TO BE DONE.
Print the entries below exactly as they appear, from the line containing "Given: Click the Next button" through the line containing "(x=72, y=61)", inclusive.

DATASET ROWS.
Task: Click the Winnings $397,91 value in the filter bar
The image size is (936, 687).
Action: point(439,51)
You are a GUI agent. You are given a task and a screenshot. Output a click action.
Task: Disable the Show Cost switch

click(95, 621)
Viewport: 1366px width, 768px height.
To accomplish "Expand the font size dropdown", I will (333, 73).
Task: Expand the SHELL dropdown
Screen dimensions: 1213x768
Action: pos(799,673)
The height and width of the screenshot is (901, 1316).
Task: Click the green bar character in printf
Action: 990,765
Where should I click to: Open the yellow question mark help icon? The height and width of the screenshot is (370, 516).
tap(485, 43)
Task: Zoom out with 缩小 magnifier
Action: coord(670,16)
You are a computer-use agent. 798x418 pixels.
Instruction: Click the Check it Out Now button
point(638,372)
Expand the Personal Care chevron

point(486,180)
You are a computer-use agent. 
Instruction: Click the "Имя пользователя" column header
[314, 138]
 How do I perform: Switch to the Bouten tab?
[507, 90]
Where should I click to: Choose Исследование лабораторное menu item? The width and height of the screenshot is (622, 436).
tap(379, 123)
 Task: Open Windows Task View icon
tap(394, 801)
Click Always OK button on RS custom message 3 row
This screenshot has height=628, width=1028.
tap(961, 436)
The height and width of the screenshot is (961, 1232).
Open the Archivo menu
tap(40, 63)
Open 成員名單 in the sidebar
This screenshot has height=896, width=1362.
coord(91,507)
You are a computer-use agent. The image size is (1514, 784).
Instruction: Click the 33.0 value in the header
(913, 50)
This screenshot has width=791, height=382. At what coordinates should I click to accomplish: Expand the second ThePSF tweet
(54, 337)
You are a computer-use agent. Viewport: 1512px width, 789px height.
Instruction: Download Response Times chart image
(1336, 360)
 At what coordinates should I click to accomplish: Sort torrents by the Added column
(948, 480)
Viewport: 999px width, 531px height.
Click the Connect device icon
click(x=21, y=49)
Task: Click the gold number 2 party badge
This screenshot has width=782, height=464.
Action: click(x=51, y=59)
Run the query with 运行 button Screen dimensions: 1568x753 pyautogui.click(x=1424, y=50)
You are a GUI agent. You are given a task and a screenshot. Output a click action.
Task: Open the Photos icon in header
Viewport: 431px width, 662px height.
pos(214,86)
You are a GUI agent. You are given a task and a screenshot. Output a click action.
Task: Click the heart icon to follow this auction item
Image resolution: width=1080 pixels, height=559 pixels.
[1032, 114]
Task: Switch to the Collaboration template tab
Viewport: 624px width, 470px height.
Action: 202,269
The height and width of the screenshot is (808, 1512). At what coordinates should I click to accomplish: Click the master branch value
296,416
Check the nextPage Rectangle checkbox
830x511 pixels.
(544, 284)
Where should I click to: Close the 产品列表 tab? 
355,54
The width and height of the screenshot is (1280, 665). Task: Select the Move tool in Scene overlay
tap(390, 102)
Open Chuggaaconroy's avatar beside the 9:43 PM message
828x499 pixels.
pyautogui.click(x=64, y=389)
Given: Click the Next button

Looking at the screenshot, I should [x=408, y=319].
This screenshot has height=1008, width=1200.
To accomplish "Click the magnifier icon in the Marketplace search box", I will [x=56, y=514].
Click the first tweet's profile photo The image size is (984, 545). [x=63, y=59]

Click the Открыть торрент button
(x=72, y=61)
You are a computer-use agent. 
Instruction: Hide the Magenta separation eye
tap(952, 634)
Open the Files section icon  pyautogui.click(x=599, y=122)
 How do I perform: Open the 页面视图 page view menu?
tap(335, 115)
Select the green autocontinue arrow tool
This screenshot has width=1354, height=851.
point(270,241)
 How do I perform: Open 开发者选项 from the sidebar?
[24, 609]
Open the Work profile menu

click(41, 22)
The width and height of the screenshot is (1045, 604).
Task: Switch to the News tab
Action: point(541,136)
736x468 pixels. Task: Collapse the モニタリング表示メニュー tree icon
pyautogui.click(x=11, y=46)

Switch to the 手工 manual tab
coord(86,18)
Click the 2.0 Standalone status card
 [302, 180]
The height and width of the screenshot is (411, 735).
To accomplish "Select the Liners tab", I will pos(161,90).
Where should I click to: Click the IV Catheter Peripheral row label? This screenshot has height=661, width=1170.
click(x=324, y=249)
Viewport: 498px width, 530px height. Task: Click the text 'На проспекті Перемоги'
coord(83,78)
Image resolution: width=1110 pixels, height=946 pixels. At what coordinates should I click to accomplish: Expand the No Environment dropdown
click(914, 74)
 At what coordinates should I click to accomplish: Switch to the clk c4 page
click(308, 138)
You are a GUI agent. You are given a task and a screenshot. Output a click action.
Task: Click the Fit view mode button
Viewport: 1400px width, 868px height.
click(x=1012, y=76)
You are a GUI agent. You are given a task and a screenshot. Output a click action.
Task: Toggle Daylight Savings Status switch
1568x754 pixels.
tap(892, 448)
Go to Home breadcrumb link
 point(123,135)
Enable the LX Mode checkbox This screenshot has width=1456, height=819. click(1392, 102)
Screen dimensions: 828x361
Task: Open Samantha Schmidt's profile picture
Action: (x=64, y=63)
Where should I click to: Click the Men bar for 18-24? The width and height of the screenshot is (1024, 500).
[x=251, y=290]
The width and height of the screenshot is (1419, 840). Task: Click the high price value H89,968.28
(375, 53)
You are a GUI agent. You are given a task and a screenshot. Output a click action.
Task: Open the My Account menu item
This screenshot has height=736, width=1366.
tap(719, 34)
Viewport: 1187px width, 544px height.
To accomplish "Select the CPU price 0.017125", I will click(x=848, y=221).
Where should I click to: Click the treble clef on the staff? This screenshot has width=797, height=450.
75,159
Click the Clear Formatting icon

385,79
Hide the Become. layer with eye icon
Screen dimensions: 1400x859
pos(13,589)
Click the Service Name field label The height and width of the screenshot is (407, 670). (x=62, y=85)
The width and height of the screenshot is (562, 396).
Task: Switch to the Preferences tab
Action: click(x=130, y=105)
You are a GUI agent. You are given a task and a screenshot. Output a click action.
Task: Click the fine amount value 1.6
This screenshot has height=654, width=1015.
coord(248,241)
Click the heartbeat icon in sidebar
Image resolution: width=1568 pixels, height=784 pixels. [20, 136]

EXERCISE ANSWER.
Given: Click the Next button

Looking at the screenshot, I should [x=408, y=319].
This screenshot has height=1008, width=1200.
To accomplish "Click the magnifier icon in the Marketplace search box", I will [x=56, y=514].
Click the first tweet's profile photo The image size is (984, 545). [x=63, y=59]

Click the Открыть торрент button
(x=72, y=61)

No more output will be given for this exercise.